--- start EXTRACTED MATERIAL ---

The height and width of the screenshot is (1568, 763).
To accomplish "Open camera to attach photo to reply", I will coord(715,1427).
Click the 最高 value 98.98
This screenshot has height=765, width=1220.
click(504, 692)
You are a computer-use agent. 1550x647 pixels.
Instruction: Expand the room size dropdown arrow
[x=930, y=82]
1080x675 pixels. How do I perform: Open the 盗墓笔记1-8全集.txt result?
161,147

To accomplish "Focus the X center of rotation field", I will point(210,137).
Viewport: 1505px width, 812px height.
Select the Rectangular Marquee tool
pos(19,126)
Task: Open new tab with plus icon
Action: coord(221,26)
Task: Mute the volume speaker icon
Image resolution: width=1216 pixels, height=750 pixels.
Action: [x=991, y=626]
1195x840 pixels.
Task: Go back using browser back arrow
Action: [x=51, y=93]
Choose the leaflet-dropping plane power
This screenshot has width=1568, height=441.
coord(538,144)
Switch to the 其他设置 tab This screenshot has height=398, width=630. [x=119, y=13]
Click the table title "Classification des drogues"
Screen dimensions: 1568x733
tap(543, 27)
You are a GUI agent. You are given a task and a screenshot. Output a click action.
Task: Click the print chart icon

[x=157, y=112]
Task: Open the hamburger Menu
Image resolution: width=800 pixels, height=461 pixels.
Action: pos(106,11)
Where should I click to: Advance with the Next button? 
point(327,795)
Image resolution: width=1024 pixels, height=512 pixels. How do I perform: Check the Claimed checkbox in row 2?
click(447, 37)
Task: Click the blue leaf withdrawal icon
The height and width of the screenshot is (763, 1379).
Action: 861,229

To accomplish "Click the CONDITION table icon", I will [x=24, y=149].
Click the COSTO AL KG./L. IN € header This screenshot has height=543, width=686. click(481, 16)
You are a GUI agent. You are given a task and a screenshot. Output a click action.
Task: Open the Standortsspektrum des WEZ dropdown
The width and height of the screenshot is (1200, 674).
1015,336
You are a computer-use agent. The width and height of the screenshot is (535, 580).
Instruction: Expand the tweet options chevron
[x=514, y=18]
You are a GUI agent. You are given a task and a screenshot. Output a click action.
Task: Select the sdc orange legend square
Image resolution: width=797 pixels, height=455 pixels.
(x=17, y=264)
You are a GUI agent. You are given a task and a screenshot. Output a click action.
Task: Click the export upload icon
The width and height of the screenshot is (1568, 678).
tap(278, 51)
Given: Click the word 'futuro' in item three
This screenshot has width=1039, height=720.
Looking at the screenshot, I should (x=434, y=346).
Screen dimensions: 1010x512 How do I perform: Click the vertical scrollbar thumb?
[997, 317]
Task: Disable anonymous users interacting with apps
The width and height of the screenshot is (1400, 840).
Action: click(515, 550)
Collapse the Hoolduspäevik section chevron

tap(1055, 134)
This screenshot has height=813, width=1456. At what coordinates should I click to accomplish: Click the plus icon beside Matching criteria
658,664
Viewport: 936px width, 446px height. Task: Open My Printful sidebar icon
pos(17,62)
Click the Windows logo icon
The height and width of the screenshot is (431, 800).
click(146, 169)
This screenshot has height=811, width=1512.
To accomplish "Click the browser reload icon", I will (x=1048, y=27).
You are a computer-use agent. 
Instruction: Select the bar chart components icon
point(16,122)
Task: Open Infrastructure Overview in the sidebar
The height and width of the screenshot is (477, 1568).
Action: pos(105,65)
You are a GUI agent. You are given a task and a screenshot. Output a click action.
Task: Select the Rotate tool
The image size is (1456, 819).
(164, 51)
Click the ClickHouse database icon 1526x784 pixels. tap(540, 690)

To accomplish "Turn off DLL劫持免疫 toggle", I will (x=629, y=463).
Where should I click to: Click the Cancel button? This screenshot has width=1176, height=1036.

--- end EXTRACTED MATERIAL ---

**WORK INSTRUCTIONS:** Render the part of the listing that opens with the line containing "Task: Disable anonymous" and closes at the end of the listing as a Markdown table with the columns Row and Entry. Number each line in Row and skip blank lines.

**COMPLETE ANSWER:**
| Row | Entry |
|---|---|
| 1 | Task: Disable anonymous users interacting with apps |
| 2 | The width and height of the screenshot is (1400, 840). |
| 3 | Action: click(515, 550) |
| 4 | Collapse the Hoolduspäevik section chevron |
| 5 | tap(1055, 134) |
| 6 | This screenshot has height=813, width=1456. At what coordinates should I click to accomplish: Click the plus icon beside Matching criteria |
| 7 | 658,664 |
| 8 | Viewport: 936px width, 446px height. Task: Open My Printful sidebar icon |
| 9 | pos(17,62) |
| 10 | Click the Windows logo icon |
| 11 | The height and width of the screenshot is (431, 800). |
| 12 | click(146, 169) |
| 13 | This screenshot has height=811, width=1512. |
| 14 | To accomplish "Click the browser reload icon", I will (x=1048, y=27). |
| 15 | You are a computer-use agent.  |
| 16 | Instruction: Select the bar chart components icon |
| 17 | point(16,122) |
| 18 | Task: Open Infrastructure Overview in the sidebar |
| 19 | The height and width of the screenshot is (477, 1568). |
| 20 | Action: pos(105,65) |
| 21 | You are a GUI agent. You are given a task and a screenshot. Output a click action. |
| 22 | Task: Select the Rotate tool |
| 23 | The image size is (1456, 819). |
| 24 | (164, 51) |
| 25 | Click the ClickHouse database icon 1526x784 pixels. tap(540, 690) |
| 26 | To accomplish "Turn off DLL劫持免疫 toggle", I will (x=629, y=463). |
| 27 | Where should I click to: Click the Cancel button? This screenshot has width=1176, height=1036. |